The industry and societal shift on consideration of culture

Despite the pushback on wider ‘ESG’ in the world of investment in recent years, culture is increasingly becoming a more important factor in investment portfolios, as well as for consumers. 

For example, people are much more interested in where their produce is coming from, they are not just focused on price, and they are more conscious about the impact they are having on the world, explained Sophie Kennedy, joint chief executive at EQ Investors, speaking at a recent institutional event hosted by City Hive and partner Invesco. 

Culture features so much more in our day-to-day lives - in our working life, in consumer behaviour. 

“We are also seeing that in the way many clients are looking at their investments and aligning them with their ESG values - there has been a pause recently, but it is very much still there.”

Within the investment management industry, there is an increased awareness on the importance of culture now, along with a shift to more diverse and inclusive practices. 

“When I started it wasn’t something people talked about much, and where you did see culture, it was generally not great,” said Stephanie Butcher, CIO for equities at Invesco

“The awareness of how important it is and how foundational it is to a business - it has become fundamentally important.”

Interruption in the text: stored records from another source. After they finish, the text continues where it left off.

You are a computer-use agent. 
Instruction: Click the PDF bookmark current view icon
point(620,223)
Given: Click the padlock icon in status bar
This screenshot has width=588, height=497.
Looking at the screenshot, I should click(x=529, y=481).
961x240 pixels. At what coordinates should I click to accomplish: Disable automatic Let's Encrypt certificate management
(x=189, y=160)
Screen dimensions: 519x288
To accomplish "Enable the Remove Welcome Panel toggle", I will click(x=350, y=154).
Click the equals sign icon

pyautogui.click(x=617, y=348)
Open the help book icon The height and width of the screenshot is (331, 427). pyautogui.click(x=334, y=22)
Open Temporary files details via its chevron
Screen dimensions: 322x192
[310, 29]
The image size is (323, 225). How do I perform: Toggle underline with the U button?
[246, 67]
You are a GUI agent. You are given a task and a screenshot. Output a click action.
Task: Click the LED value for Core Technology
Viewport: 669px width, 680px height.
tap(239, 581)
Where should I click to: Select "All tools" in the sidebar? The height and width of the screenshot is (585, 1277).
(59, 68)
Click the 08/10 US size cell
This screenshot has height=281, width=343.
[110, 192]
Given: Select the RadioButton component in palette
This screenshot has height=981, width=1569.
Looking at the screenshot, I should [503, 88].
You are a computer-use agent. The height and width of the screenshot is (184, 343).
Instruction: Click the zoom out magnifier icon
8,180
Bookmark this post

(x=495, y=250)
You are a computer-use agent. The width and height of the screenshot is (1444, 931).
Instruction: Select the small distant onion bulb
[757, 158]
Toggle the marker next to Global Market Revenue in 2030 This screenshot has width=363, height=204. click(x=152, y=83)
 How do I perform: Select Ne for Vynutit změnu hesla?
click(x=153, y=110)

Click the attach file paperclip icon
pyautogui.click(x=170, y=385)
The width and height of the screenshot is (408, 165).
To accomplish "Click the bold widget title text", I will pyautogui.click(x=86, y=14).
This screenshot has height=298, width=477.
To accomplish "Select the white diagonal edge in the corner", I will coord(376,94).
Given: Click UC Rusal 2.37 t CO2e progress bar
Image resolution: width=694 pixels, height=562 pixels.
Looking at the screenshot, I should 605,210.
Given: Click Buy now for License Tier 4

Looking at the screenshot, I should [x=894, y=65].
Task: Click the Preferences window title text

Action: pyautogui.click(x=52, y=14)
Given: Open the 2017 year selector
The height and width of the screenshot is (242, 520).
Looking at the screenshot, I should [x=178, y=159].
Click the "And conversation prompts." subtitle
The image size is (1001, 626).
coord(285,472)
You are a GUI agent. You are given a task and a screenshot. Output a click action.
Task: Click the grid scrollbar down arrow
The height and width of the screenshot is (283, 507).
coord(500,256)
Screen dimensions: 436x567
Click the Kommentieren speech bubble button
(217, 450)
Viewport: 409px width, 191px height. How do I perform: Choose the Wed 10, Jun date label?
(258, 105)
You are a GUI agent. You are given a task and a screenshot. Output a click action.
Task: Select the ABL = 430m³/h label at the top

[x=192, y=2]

Read more: The idea of culture and brand

The ESG pushback discussed has largely derived from the “anti-woke” sentiment in the US and politicising of the sustainable agenda. Furthermore, investors have also withdrawn from sustainable investments citing fears of greenwashing in the market. 

However, the concerns around greenwashing are a reason to pay closer attention to a firm’s culture. 

“There’s also huge pressure around greenwashing and that means you have got to get to the bottom of the things you are being told by asset managers and make sure they are true, and how they are true,” highlighted Mandy Kirby, co-CEO of City Hive, at the event. 

“This pushback against ESG, sustainability, diversity and these waves of topics… we want to confront that head on - it’s a very short termist and risky way of thinking.” 

This is also something that regulators have been keen to get on top of. To counteract greenwashing and increase consumer protection, regulators have ramped up their expectations from investment firms. These have been grappling with the demands of Consumer Duty and the Sustainability Disclosure Requirements (SDR) over recent years, as well as meeting proposals released last year to boost diversity and inclusion in financial services. 

“[These are] having an impact on how businesses are managed, their output and what’s driving them. We have seen significant shifts,” said Mandy. 

However, firms are lacking the tools to help them understand where their firms are or aren’t making progress, frameworks to report on culture and sharing their assessments with clients. 

Regulators are becoming increasingly demanding, but there is very little guidance. It leaves a gap and that is why we created ACT. It puts the scaffolding around a topic that is quite subjective,” Mandy said.